Legislation has been introduced in the House to stop attempts by the EPA and the Army Corps of Engineers to expand federal power under the Clean Water Act and extend the government’s regulatory reach to every ditch, puddle and pond in the country. The bill – H.R. 4965 – was introduced by leaders of the Transportation and Infrastructure Committee and the Agriculture Committee. It would prohibit the Obama Administration from finalizing or implementing the EPA and Corps Clean Water Act guidance to broaden the scope of federal jurisdiction under the Act.
Ag Committee Chair Frank Lucas says the new authorities granted in this guidance would mean farm ponds, stock tanks and seasonal runoff ditches could conceivably be included under new regulations. He says the economic impact on farmers, ranchers and rural communities would be devastating. Lucas says the President and his EPA must stop the pattern of over-regulation and intrusion into individual and state rights.

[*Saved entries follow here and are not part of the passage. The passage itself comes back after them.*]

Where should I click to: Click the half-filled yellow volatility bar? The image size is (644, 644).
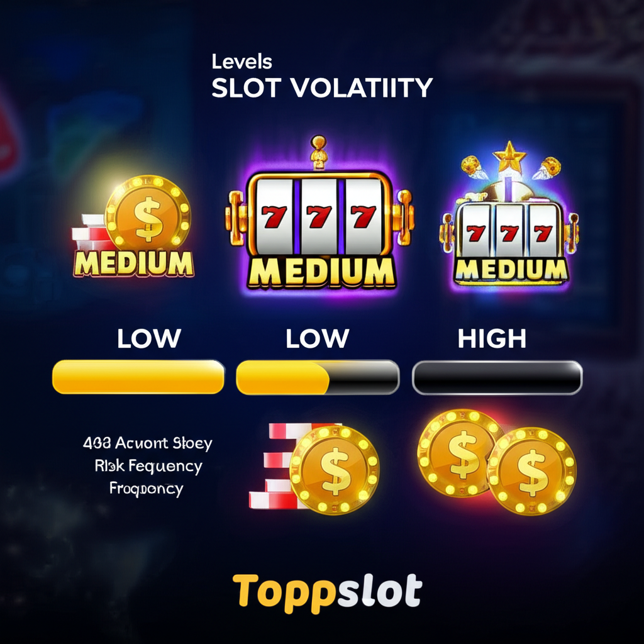[318, 377]
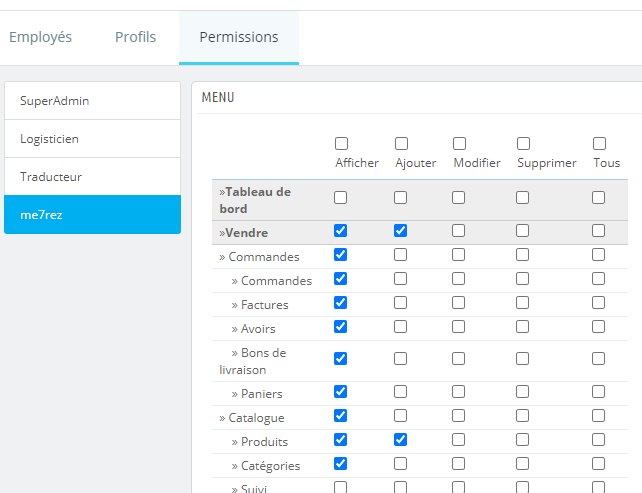This screenshot has width=642, height=493.
Task: Enable Supprimer for the Paniers row
Action: pos(523,392)
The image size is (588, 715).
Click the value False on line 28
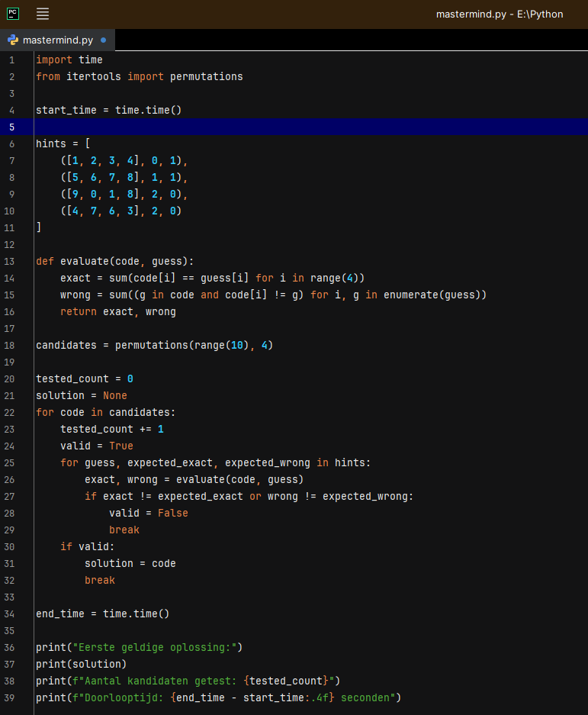(172, 513)
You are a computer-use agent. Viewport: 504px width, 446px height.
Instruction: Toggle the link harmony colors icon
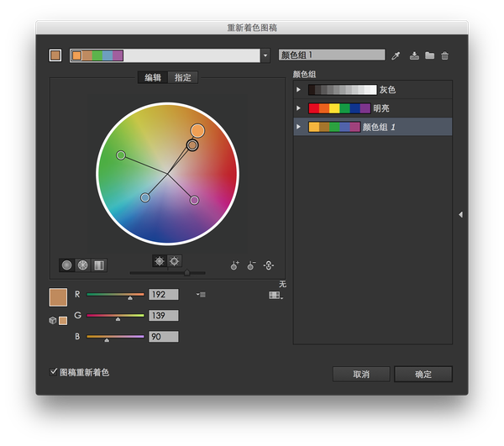268,265
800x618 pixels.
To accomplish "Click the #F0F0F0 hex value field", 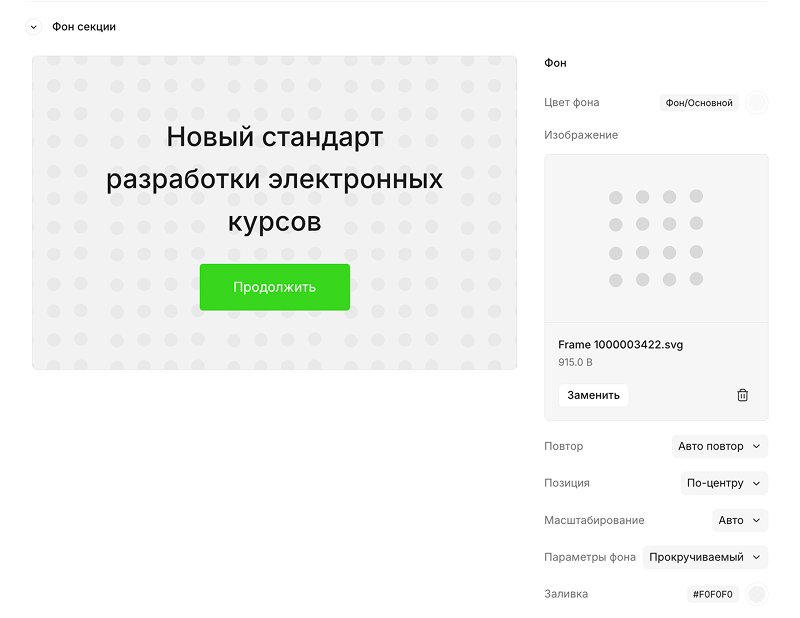I will (712, 594).
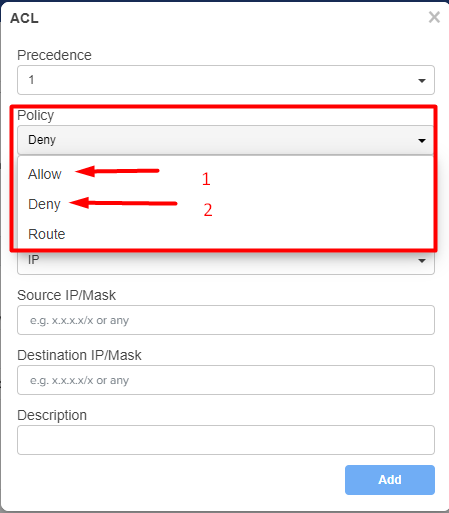Focus the Destination IP/Mask input field
The height and width of the screenshot is (513, 449).
(x=226, y=380)
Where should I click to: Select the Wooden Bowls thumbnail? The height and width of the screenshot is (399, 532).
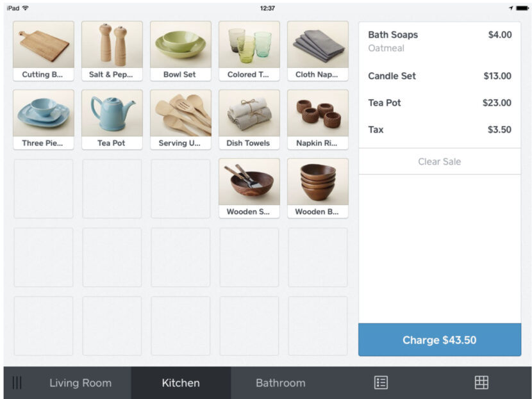tap(318, 188)
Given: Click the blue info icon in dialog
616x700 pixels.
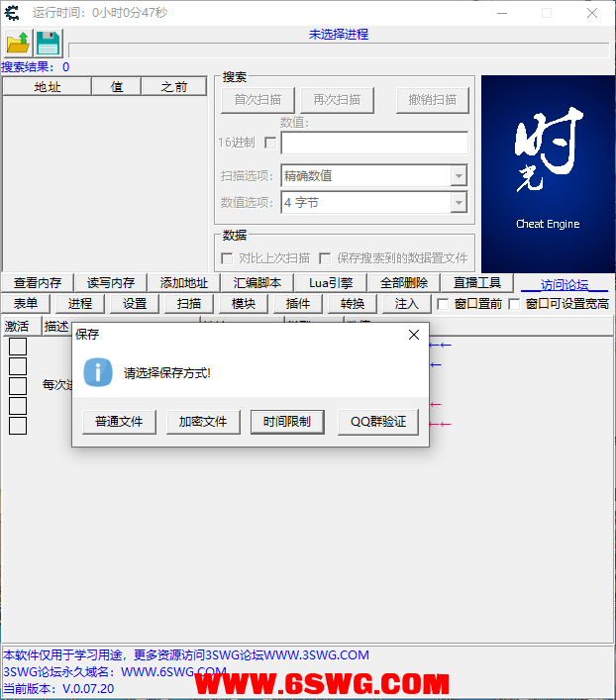Looking at the screenshot, I should [x=98, y=373].
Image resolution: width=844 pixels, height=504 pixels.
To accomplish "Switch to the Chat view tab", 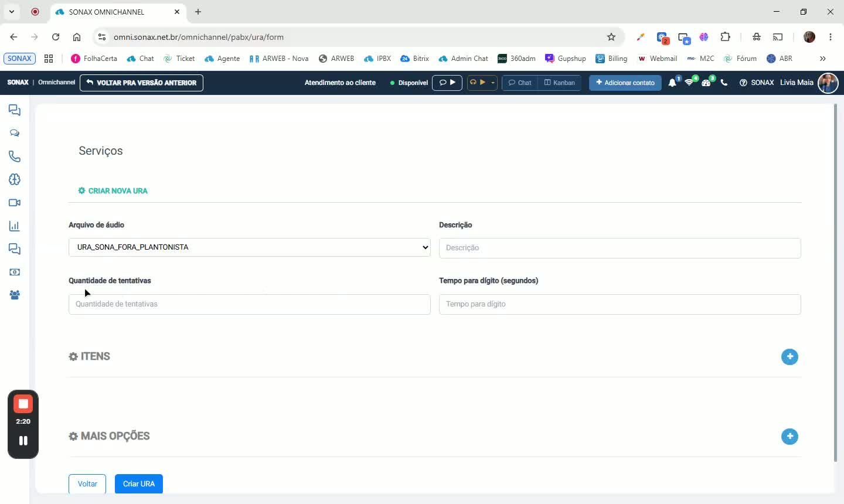I will pos(520,83).
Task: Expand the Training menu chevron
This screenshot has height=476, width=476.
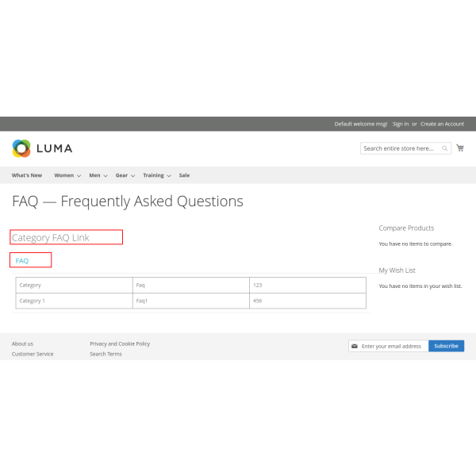Action: (169, 176)
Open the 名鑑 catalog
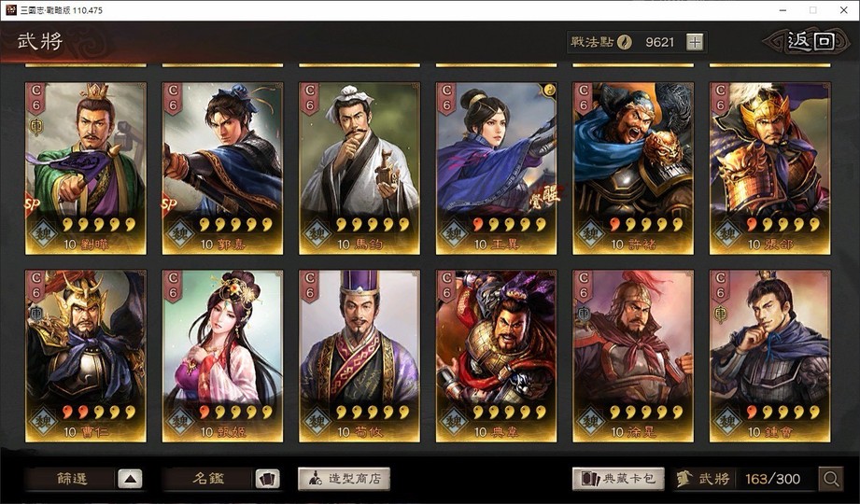 point(208,479)
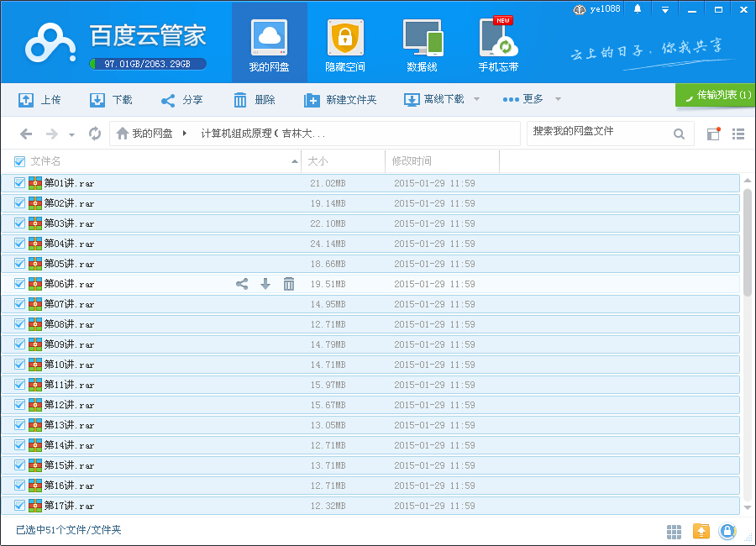Click the download arrow on 第06讲.rar row
Screen dimensions: 756x546
click(265, 284)

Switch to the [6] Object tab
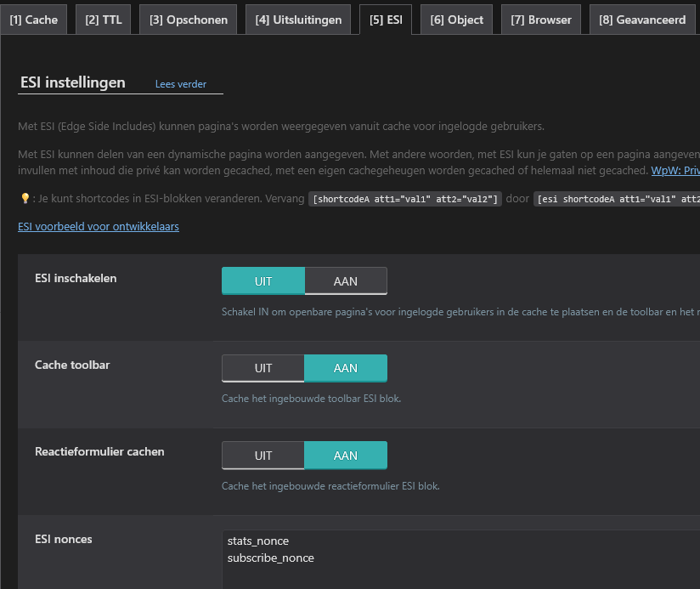[456, 20]
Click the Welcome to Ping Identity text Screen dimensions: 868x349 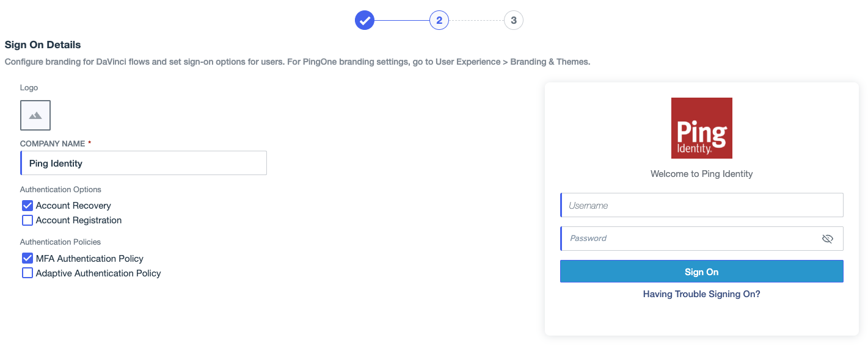702,174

Transportation and Infrastructure Committee Chair John Mica says the Administration is doing everything it can to increase costs and regulatory burdens for American businesses, farmers and individual property owners. He notes this federal jurisdiction grab has been opposed by Congress for years – and says the Obama Administration and its agencies are ignoring law and rulemaking procedures in order to tighten the regulatory grip over every water body in the nation. According to Mica – the Administration needs to realize it’s not above the law.
NCBA Supports Measure to Stop Clean Water Act Manipulation
The legislation introduced Friday to prevent the EPA and the Army Corps of Engineers from using their clean water guidance to expand the regulatory regime under the Clean Water Act has the support of the National Cattlemen’s Beef Association and the Public Lands Council. According to NCBA President J.D. Alexander – the Administration has used guidance documents as opposed to going through the rulemaking process – which allows government officials to bypass the consideration of legal, economic and unintended consequences. While the guidance claims to provide clarity and certainty to landowners – PLC President John Falen says the only thing livestock producers can be clear and certain about if the guidance is finalized is more federal regulation and costly permits.
Despite three Supreme Court rulings and a letter from 170 members of Congress opposing the guidance – Alexander says EPA and the Corps have crowned themselves kings of every drop of water in the country. He says the bill introduced by the leaders of the Transportation and Infrastructure Committee and the Agriculture Committee is the best path forward in preventing the guidance from becoming reality.